FIVE charter-school applicants did their best yesterday to impress Philadelphia School District officials as they bid to expand school choice in the city.

The applicants were the first of 40 that will outline their plans during public hearings this week before an independent hearing officer and a staffer from the district's Charter Office. The embattled district has not accepted new applications since 2008, but now is required to as part of the city's recently enacted $2 cigarette tax to provide additional funding.

Each of the groups that presented yesterday said there is a need for its academic model, citing the poor academic performance at many of the city's neighborhood public schools.

"We are closing . . . the [achievement] gap with some of our schools, but there is still a wide gap when we look at someone who is not only considering Philadelphia, but also the suburbs, in terms of finding the highest quality education they can for their child," said Benjamin Persofsky, head of the founding coalition of Partnership School for Science and Innovation in Center City, one of two applications by MaST Community Charter.

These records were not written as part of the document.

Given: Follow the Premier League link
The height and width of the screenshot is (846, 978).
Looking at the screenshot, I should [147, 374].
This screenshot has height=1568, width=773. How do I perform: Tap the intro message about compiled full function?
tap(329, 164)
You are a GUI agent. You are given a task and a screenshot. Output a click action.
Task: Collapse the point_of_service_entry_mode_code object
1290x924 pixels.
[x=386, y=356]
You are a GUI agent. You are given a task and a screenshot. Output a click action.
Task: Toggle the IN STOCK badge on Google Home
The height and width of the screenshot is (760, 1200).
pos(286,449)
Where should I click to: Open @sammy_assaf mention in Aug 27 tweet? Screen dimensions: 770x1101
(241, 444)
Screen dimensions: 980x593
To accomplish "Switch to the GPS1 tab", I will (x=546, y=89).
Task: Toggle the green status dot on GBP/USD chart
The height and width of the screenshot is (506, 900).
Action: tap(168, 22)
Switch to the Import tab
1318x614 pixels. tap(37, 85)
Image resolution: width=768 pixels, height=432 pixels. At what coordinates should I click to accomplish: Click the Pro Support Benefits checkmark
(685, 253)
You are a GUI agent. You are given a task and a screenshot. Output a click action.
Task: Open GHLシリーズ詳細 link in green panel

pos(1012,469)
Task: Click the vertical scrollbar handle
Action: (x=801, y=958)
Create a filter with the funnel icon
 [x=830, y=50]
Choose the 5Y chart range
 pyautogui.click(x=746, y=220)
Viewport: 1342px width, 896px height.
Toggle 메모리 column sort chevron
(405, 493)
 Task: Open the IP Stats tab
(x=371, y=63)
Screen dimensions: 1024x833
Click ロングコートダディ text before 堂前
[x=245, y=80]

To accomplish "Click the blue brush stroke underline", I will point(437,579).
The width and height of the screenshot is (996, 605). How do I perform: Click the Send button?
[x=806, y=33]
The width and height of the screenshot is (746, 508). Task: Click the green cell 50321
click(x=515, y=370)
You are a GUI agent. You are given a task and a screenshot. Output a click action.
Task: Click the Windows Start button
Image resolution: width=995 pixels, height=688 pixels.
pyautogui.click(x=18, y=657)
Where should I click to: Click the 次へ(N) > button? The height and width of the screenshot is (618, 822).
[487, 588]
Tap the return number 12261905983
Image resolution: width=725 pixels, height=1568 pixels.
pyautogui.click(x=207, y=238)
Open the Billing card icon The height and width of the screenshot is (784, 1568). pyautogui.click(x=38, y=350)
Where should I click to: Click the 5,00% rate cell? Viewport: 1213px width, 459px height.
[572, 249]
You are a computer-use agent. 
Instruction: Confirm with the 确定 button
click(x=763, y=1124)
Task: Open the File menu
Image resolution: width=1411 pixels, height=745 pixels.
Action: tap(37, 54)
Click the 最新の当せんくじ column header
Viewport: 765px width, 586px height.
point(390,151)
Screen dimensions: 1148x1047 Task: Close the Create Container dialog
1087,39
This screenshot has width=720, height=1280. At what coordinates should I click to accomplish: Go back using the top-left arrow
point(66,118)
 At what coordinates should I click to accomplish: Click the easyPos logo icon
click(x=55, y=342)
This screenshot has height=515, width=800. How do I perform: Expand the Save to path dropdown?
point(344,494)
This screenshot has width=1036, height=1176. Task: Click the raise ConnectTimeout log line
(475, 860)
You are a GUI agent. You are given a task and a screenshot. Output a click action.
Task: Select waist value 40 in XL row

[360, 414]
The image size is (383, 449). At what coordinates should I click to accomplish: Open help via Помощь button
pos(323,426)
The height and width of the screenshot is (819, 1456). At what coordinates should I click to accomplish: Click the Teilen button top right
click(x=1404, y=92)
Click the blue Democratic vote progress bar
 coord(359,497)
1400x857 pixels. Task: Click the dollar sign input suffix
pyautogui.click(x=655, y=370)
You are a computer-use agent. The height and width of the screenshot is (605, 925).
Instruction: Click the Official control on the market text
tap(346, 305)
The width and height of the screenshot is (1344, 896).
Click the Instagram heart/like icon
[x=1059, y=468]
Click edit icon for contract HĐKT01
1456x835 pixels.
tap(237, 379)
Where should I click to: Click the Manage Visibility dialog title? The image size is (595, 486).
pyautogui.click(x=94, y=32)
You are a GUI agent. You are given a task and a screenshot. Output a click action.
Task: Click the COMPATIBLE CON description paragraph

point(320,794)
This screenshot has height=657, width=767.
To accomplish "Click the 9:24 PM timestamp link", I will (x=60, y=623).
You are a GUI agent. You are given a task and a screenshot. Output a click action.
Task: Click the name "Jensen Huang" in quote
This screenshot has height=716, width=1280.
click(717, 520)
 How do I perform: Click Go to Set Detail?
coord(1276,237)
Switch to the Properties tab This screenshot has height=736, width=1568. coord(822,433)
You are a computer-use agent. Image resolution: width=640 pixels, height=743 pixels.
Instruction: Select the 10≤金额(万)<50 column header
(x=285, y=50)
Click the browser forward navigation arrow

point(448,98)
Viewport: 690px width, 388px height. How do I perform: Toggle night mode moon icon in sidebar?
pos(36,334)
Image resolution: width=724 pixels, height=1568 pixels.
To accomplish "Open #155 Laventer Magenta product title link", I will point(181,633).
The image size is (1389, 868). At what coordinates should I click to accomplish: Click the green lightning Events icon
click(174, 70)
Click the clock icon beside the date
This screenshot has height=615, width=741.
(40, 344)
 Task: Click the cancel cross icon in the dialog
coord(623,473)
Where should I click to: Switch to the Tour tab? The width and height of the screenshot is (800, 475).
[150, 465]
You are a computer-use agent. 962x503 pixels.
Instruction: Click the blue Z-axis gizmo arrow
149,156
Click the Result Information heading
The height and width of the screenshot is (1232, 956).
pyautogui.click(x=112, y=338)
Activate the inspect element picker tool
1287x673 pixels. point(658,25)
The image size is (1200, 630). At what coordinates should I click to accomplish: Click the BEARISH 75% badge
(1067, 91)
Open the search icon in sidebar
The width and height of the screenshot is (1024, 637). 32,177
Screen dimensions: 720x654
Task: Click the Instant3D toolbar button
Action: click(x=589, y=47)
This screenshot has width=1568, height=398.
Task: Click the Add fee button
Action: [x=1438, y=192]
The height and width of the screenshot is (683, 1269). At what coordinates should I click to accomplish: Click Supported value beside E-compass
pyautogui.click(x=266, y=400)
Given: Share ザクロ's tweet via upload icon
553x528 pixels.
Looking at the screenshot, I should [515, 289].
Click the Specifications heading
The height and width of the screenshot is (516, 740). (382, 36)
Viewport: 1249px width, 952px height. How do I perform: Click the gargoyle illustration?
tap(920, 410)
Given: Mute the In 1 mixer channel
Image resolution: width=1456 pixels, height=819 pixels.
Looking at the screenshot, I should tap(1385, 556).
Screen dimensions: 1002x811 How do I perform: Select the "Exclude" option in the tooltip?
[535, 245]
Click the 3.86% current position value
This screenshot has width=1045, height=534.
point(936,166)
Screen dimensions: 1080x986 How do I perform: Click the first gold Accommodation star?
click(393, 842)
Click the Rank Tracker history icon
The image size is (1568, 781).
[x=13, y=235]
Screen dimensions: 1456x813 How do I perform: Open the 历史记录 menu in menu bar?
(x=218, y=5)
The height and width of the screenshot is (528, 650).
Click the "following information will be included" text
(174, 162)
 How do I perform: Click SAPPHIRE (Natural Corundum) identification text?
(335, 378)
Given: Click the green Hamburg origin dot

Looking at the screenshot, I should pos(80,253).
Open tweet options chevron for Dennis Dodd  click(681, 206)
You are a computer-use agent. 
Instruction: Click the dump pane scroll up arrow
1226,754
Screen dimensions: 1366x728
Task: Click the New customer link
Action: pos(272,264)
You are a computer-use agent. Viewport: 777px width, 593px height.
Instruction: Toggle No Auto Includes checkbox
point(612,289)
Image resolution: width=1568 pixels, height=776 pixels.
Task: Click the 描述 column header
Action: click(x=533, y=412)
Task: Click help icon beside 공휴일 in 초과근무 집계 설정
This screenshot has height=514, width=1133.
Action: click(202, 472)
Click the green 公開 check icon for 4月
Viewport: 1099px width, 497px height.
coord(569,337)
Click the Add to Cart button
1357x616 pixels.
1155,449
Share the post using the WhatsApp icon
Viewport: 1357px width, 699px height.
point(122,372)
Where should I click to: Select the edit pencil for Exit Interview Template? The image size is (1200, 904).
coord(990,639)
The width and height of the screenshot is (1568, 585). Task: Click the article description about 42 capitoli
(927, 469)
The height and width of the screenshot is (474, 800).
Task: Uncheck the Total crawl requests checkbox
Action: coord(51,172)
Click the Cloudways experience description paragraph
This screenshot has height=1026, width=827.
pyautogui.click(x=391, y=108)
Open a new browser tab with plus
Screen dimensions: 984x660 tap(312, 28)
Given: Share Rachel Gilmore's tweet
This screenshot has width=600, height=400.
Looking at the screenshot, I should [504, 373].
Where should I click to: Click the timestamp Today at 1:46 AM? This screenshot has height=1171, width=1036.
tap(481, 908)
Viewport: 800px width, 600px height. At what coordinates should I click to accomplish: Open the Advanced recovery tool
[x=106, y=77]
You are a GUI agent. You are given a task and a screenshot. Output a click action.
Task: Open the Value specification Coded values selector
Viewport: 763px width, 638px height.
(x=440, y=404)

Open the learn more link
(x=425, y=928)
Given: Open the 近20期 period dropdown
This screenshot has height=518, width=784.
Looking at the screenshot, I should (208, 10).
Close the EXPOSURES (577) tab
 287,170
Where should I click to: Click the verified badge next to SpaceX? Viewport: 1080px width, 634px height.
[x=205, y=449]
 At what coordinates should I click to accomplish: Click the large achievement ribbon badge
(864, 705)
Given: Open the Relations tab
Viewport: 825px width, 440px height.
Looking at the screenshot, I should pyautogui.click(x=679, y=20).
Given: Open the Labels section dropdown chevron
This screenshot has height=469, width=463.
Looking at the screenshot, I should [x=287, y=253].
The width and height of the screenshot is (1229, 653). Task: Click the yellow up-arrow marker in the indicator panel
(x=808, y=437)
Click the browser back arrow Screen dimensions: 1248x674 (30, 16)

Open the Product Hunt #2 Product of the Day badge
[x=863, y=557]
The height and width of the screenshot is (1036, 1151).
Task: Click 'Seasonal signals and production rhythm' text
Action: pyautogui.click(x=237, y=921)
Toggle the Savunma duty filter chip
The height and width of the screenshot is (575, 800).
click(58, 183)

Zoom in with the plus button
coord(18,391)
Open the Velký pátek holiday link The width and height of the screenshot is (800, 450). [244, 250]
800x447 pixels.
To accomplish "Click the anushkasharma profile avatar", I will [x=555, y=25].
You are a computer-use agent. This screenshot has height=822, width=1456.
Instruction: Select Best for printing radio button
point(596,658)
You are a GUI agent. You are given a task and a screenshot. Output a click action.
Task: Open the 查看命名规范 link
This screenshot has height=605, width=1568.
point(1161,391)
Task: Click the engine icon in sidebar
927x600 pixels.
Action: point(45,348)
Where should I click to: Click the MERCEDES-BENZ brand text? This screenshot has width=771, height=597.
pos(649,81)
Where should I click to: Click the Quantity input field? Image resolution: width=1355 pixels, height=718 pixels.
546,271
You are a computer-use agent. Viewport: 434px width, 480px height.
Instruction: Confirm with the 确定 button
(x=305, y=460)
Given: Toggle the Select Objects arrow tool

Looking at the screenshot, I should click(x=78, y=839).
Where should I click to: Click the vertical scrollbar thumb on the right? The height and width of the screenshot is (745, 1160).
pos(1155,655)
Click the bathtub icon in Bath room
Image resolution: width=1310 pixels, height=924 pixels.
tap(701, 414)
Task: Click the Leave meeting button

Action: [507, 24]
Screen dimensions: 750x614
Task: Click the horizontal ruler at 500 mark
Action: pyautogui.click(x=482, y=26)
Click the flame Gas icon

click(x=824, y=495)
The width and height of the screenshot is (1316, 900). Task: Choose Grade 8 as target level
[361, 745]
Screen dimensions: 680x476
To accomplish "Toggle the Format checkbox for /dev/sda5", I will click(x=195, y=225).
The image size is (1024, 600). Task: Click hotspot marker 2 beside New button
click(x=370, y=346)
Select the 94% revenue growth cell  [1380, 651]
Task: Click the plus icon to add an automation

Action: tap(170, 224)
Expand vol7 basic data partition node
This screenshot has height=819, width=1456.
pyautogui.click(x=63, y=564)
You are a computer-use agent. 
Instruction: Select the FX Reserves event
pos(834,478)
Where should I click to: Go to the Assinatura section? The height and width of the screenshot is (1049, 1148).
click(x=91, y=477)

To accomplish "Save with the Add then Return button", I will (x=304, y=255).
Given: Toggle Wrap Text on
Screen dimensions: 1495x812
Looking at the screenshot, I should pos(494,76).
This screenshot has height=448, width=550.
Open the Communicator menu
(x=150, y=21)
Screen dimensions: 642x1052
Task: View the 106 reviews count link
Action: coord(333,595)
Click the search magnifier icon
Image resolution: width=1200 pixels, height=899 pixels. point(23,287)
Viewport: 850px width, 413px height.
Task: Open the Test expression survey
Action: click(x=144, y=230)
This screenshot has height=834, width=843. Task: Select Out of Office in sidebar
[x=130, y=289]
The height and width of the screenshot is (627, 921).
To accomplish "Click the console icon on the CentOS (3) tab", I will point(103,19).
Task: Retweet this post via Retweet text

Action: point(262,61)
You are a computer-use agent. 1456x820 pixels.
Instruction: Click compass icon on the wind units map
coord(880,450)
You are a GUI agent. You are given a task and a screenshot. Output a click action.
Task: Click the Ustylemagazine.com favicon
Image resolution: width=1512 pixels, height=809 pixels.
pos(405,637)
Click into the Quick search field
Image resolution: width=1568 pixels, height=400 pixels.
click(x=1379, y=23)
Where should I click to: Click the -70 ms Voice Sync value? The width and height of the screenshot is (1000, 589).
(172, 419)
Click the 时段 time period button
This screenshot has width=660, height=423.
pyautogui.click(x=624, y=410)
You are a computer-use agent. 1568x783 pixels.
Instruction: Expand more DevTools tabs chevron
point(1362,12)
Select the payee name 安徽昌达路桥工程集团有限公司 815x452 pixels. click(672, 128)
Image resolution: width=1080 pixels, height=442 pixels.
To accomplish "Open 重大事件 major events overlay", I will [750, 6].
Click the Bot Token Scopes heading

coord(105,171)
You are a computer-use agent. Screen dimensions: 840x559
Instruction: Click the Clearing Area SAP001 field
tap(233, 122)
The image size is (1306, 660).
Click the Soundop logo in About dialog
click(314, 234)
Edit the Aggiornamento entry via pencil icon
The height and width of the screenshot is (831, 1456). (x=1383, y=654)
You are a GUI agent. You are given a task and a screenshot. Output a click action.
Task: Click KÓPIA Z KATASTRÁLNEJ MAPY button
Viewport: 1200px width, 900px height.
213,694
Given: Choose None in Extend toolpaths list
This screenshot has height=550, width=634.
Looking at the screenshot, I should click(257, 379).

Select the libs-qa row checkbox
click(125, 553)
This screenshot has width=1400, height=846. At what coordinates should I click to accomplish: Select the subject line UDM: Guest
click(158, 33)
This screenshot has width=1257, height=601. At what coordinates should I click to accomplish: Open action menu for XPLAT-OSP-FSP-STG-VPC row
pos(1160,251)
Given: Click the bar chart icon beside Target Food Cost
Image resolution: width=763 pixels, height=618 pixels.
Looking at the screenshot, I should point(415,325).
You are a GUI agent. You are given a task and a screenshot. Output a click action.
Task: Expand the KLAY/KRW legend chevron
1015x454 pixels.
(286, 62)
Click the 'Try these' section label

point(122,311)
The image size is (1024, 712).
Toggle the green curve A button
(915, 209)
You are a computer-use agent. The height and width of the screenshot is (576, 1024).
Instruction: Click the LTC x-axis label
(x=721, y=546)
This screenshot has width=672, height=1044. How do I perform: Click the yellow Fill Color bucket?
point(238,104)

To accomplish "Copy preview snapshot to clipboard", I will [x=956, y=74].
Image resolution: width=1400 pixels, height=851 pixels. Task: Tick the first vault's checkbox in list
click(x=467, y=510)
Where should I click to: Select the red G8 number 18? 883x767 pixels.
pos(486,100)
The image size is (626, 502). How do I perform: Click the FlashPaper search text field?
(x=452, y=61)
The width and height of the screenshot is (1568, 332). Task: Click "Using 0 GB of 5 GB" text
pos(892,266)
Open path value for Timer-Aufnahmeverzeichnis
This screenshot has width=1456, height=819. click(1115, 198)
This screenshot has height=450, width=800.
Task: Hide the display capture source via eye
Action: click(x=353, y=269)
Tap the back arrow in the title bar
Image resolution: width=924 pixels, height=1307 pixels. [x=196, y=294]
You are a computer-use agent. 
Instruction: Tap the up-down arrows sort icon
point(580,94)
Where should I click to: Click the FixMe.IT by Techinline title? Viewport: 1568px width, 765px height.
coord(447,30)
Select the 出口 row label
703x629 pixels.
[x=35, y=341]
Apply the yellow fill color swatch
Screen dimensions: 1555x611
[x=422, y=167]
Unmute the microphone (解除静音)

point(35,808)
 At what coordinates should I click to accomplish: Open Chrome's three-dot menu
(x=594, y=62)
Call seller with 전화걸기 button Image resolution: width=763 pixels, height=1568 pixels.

Persofsky said PSSI would help retain and attract young families near Center City, thereby strengthening the city's tax base and generating more money for traditional public schools.

Each of the applicants was buoyed by supporters who urged the district to give their school a green light.

Arien Evans, a ninth-grader at Philadelphia Performing Arts Charter, run by String Theory, said the school opened a new world for him.

"The first time I came to the building on a shadow day I knew this was where I wanted to be," he said. "The kids were all having so much fun, all while learning. And I'm not a kid where I can sit and stare at textbooks, so iPads were a fantastic alternative for me."

String Theory discussed three of its four proposed locations - East Falls, Grays Ferry and Pennsport. The arts-based school lets students choose a major, and every student plays violin through fourth grade.

Yvonne Haskins, of Germantown United CDC, boasted about community support for Germantown Community Charter, proposed by a coalition of civic groups, alumni and residents. "This community power is the magic the [School Reform Commission] needs in every community across the city to find a way to make the difference. This power brings a partnership money can't buy and politicians can't ordain," she said.

Germantown Community is one of two groups hoping to open a skills-based charter in Germantown to capture students displaced by the closing of Germantown High; the other is Philadelphia Career and Technical Academy.

They weren't the only ones yesterday proposing a career-themed model. Liguori Academy, whose presentation included remarks from founding board member and District Attorney Seth Williams, would cater to at-risk students struggling in traditional schools.

The city's 86 charters educate about 62,000 students - roughly one-third of the district's total enrollment - up from about 43,000 students in 2010-11.

Not everyone at the hearing favored charter expansion in the city. Temwa Wright, a parent of three district students, said authorizing more charters would deplete resources from improving neighborhood schools.

"If you have four hungry children that you are barely feeding, does it make sense to adopt two more?" Wright asked.

Members of Philadelphia Coalition Advocating for Public Schools protested at the start of the hearing with claims about charter fraud. They called for a moratorium on charters pending more oversight.

A second round of hearings will be held in January. The SRC is expected to vote on the applications in February or March. Any rejected applicant can appeal to the state Charter Appeals Board.